Instead of replacing the Depression-era elementary school in Murray, Neb., as he had hoped, Rick Black, the superintendent of the Conestoga school district, expects to add another portable building for next year.
Any hopes of substantial new school spending in the state were dashed last week when the Nebraska legislature voted to set new caps on local property taxes.
“The realities of 30 to 35 students per class is right there--there’s no way around it,” said Mr. Black, whose district has grown by 30 percent, to 660 students, in the past eight years as commuters from Omaha built homes along nearby Beaver Lake. “For a vast majority of schools in the state, that’s going to pinch really hard.”
Nebraska’s nonpartisan, unicameral legislature last week passed a statewide limit on schools’ share of local property taxes. The bill would cap the school rate at $1.10 per $100 of assessed value. Faced with rising anti-tax sentiment, many lawmakers supported the bill for fear that more severe measures might be enacted through voter initiatives. Gov. Ben Nelson, a Democrat, was expected to sign the measure by early this week.
In a district like Conestoga, where the property-tax rate for schools now stands at about $1.33, the bill would translate to a $500,000 cut from the current $3.5 million budget.
Sen. Ardyce L. Bohlke, the education committee chairwoman and a supporter of the bill, said she understood school administrators’ frustrations but saw no other way around the issue.
“I can’t fault them, but I also explain to them that 80 percent of the people in Nebraska do not have kids in the public schools, and 65 percent of their property taxes go for education,” she said.
A Taxpayer Outcry
The cap takes effect in fiscal 1999. In the meantime, another measure passed last week will limit spending increases for districts to 2 percent next year, with no increase the year after, allowing adjustments only for increased enrollments. A district could spend an additional 1 percent if three-quarters of the local school board approved a tax increase.

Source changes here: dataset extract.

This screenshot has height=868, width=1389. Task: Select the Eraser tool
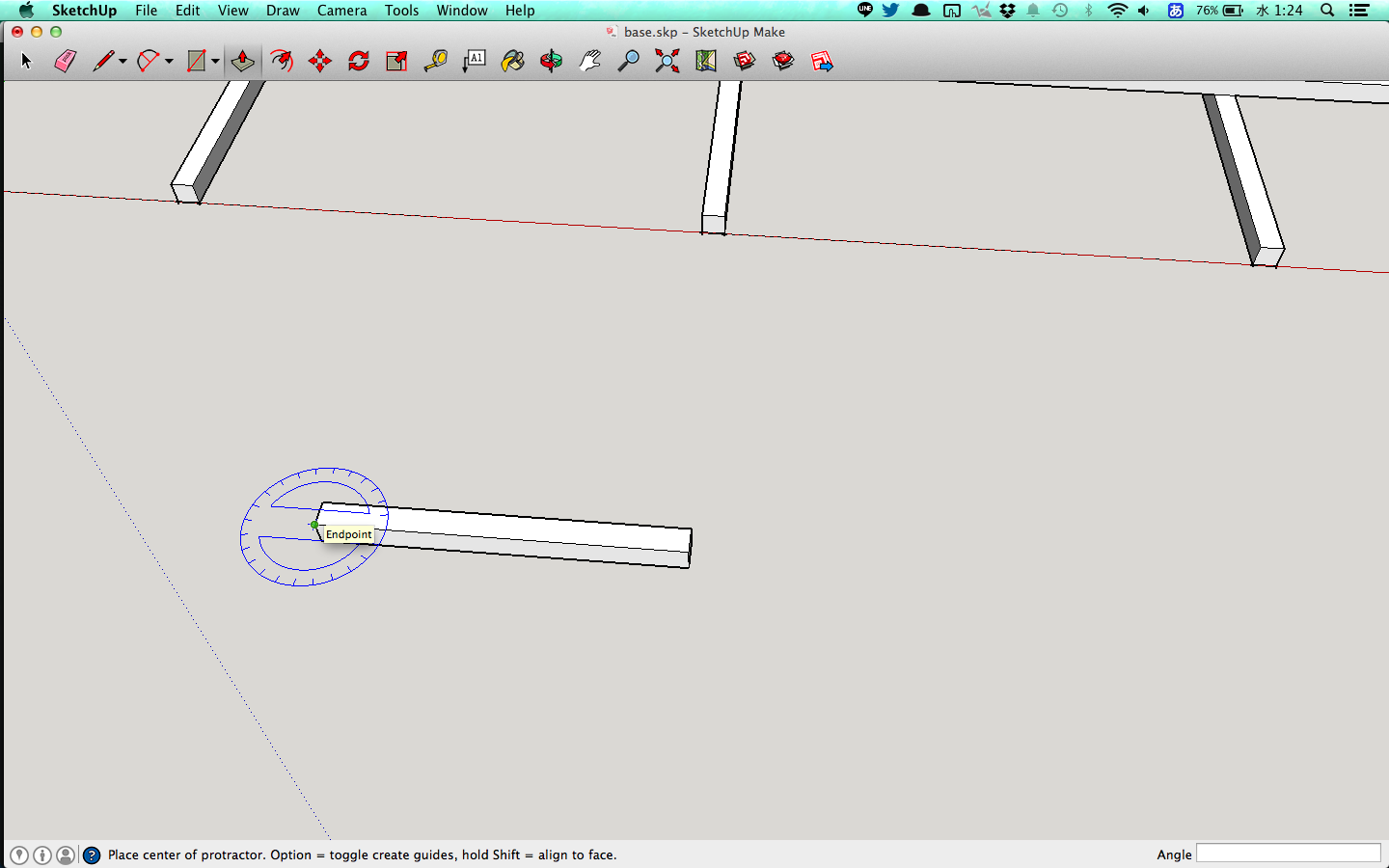65,62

To soften the blow of reduced local revenues, the legislature this month passed a measure that will pump an additional $50 million in state education aid through a formula designed to provide more money to poor districts. (See Education Week, March 13, 1996).

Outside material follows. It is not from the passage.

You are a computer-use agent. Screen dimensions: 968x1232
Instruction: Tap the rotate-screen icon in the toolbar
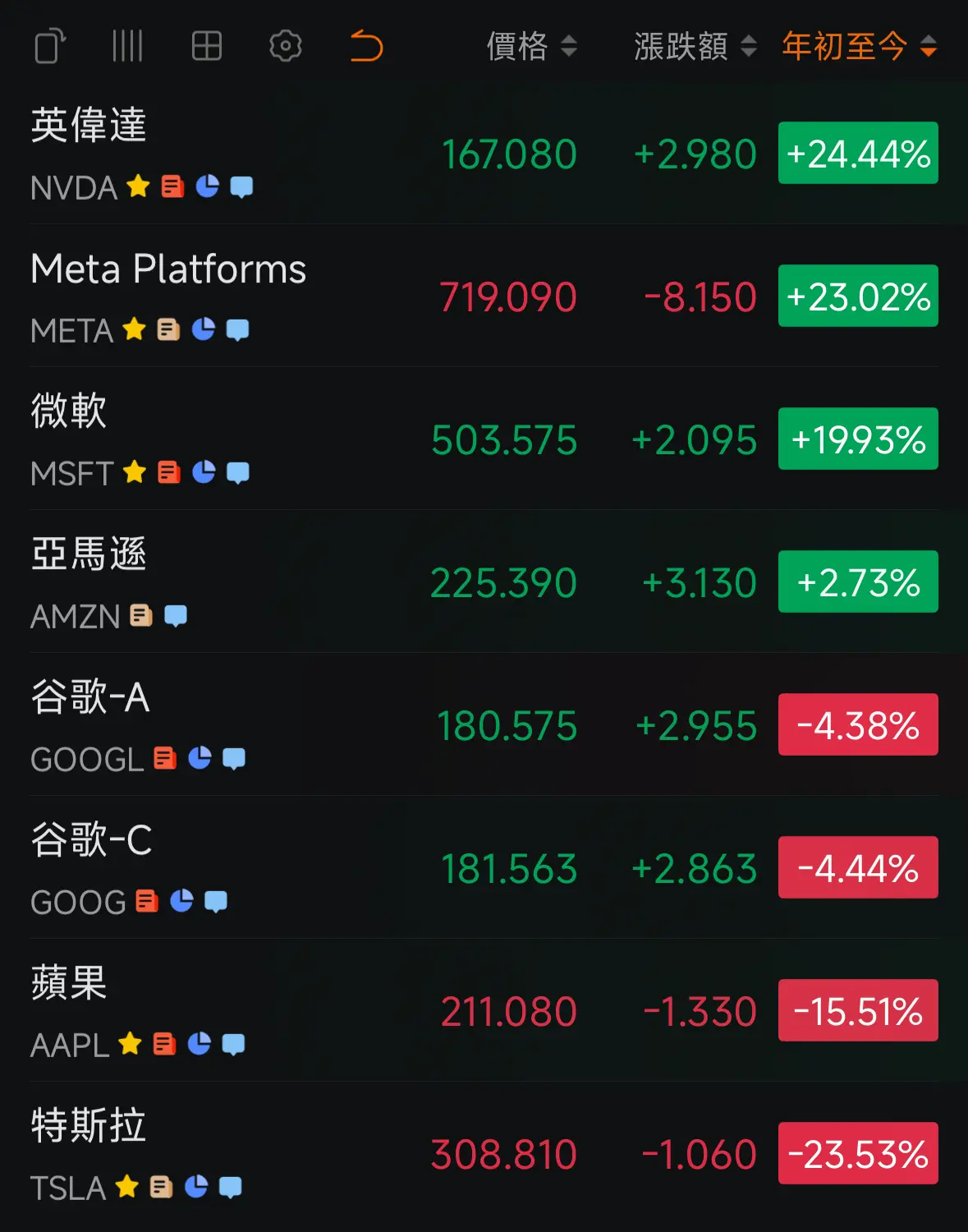click(x=50, y=46)
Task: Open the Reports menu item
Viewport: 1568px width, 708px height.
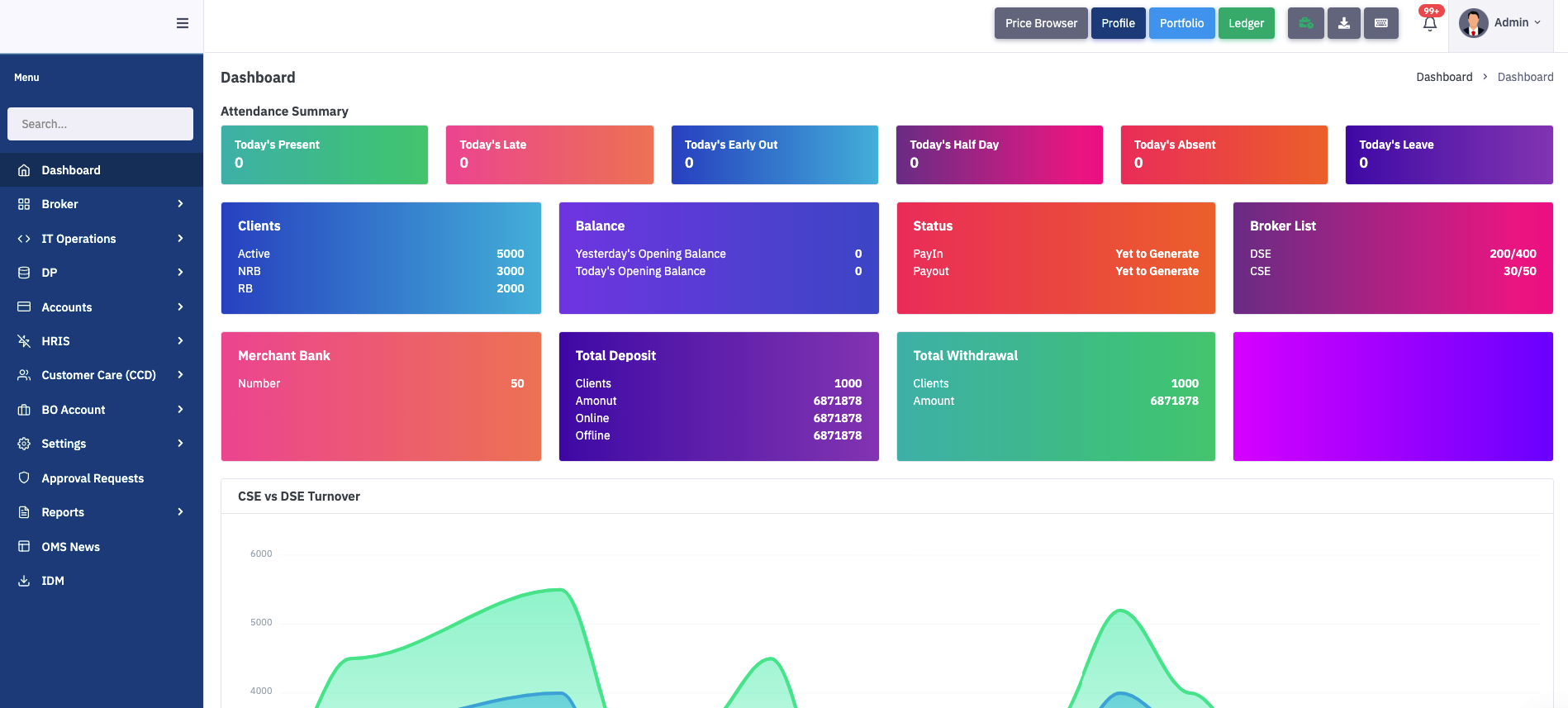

But the attention of lawmakers this year has been squarely focused on cutting local tax rates. Politicians hope the new caps quell the outcry that led citizens to organize three current petition drives for constitutional amendments that could cap, freeze, or even do away with local property taxes.

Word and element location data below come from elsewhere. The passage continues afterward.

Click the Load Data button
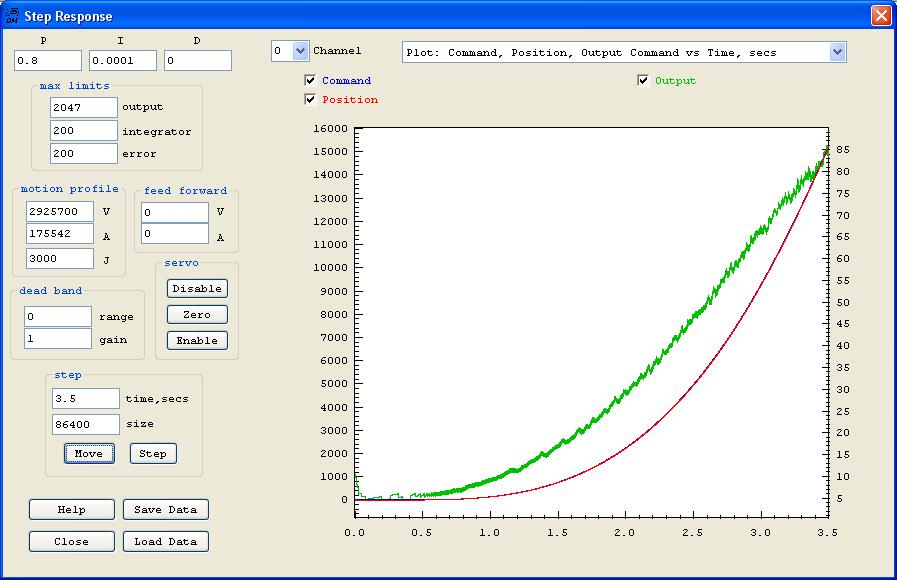Image resolution: width=897 pixels, height=580 pixels. click(x=167, y=542)
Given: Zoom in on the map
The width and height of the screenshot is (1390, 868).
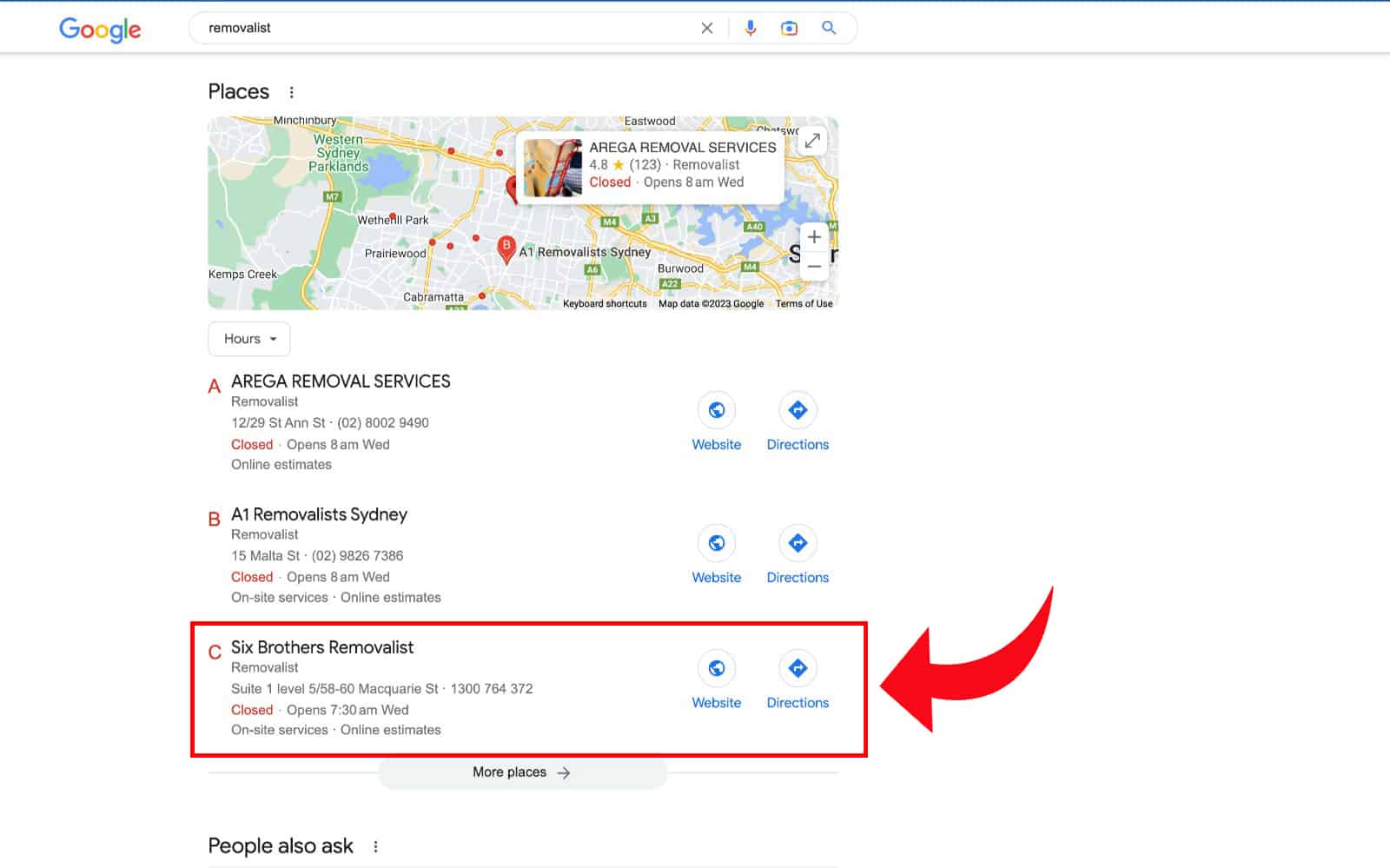Looking at the screenshot, I should pos(814,236).
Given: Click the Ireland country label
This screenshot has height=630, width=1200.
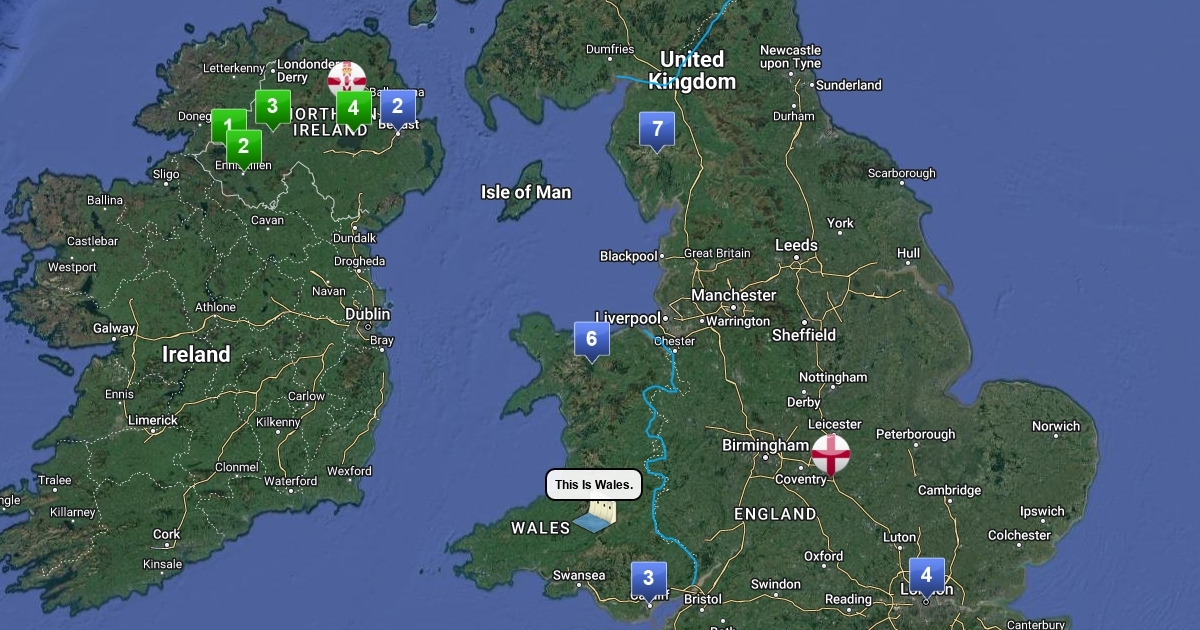Looking at the screenshot, I should coord(196,354).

Nebraska State Education Association officials pledged last week to keep gathering signatures for a November vote on a 90-cent tax-rate cap. The measure anticipates that the state would step in with more funding.
Sen. Bohlke hopes citizens will give lawmakers the chance to make the new tax-cap work. The state plans to step in with more money--such as state income taxes or sales-tax receipts--to help make up for lost school revenue once the cap is in place.
“Unless we demonstrate that we’re willing to look at spending,” she said, “we lose the public.”